Controverses. Les opinions sont divisées sur ces dispositions. Pour certains, elles n'empêchaient pas de maintenir le principe d'une transmission dans un second temps du DCE aux seuls candidats retenus, en se fondant sur l'article 56 du DMP. Celui-ci prévoit que les invitations aux candidats comprennent notamment : « 6° L'adresse du profil d'acheteur sur lequel les documents de la consultation sont mis à disposition des candidats. » D'autres ont vu une contradiction entre l'article 56 et l'article 39, et ont conclu à une prévalence de ce dernier.
Pour enrichir le débat, la Direction des affaires juridiques de Bercy, dans son « Guide très pratique de la dématérialisation des marchés publics pour les acheteurs - version 3 » (p. 19), précise qu'une mise en ligne partielle des DCE est possible « pour les procédures restreintes ou négociées ».
Code de la commande publique.

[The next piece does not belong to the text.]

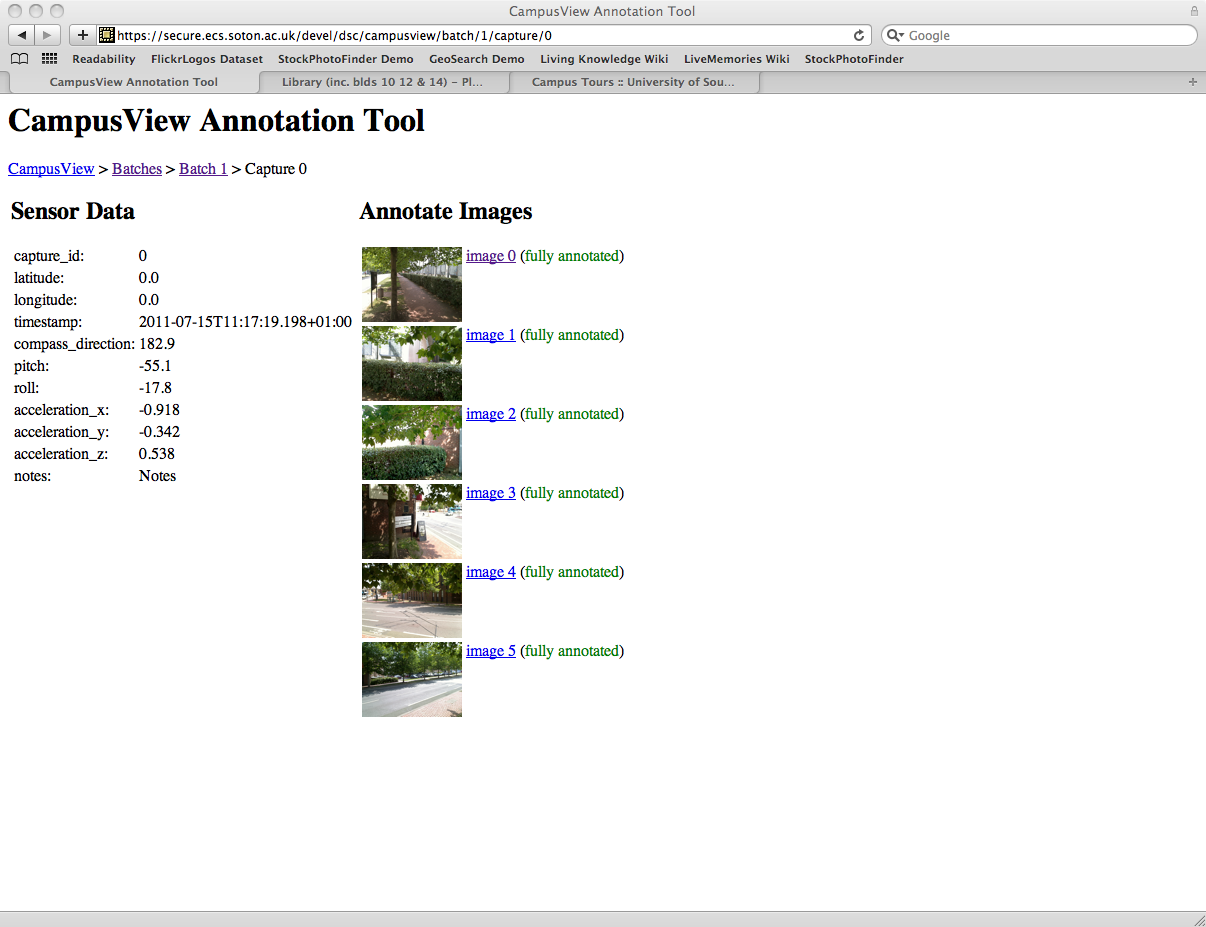Click the Google search magnifier dropdown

Il faut noter que l'article 56 du DMP n'est pas accordé, au sens propre, avec la directive, puisqu'il mentionne l'indication de l'adresse où les documents « sont » disponibles, alors que le texte européen vise celle où les documents « ont été » mis à disposition. Or, les rédacteurs du CCP ont opéré un changement de temps : l'article R. 2144-9 du code reprend la rédaction de l'article 56 du DMP, à l'exception du verbe « sont » qui devient « ont été ». Il faut probablement y voir une volonté de clore ce débat, qui avait d'ailleurs fait l'objet de contributions à l'occasion de la consultation menée sur le projet de code. On en déduit que les DCE doivent être mis en ligne dès la publication des avis, sauf exceptions expressément et limitativement visées aux articles R .2132-12 et -13. Reste à voir comment concilier l'opinion des rédacteurs du code et celle des rédacteurs du « Guide très pratique de la dématérialisation »…

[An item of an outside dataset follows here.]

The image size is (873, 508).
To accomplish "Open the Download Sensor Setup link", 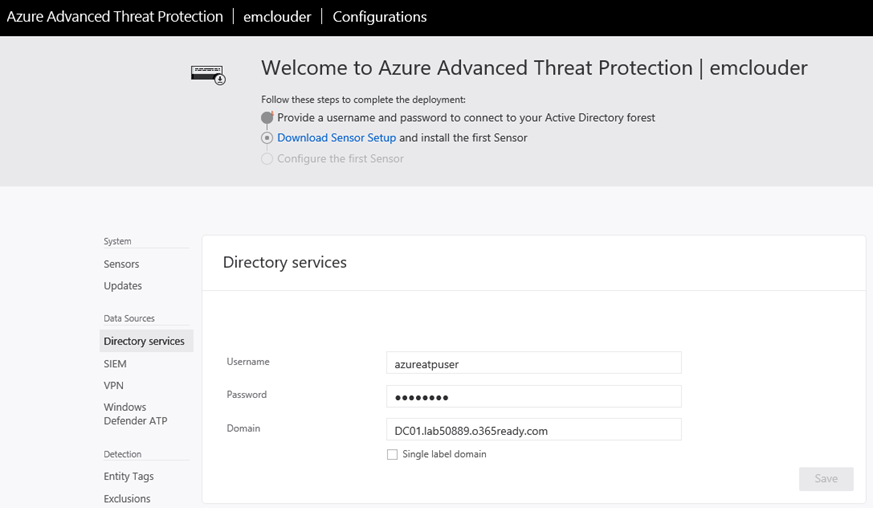I will [x=336, y=138].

A titre exceptionnel, si les contraintes opérationnelles ne permettent pas de mettre à disposition le DCE complet dès l'AAPC, un document de consultation devra indiquer le maximum d'informations disponibles. Il appartiendrait alors aux candidats désirant contester leur éviction de démontrer en quoi les éléments livrés ne leur auraient pas permis de déterminer avec suffisamment de précision le périmètre de leur prestation au point d'avoir illégalement justifié le rejet de leur candidature.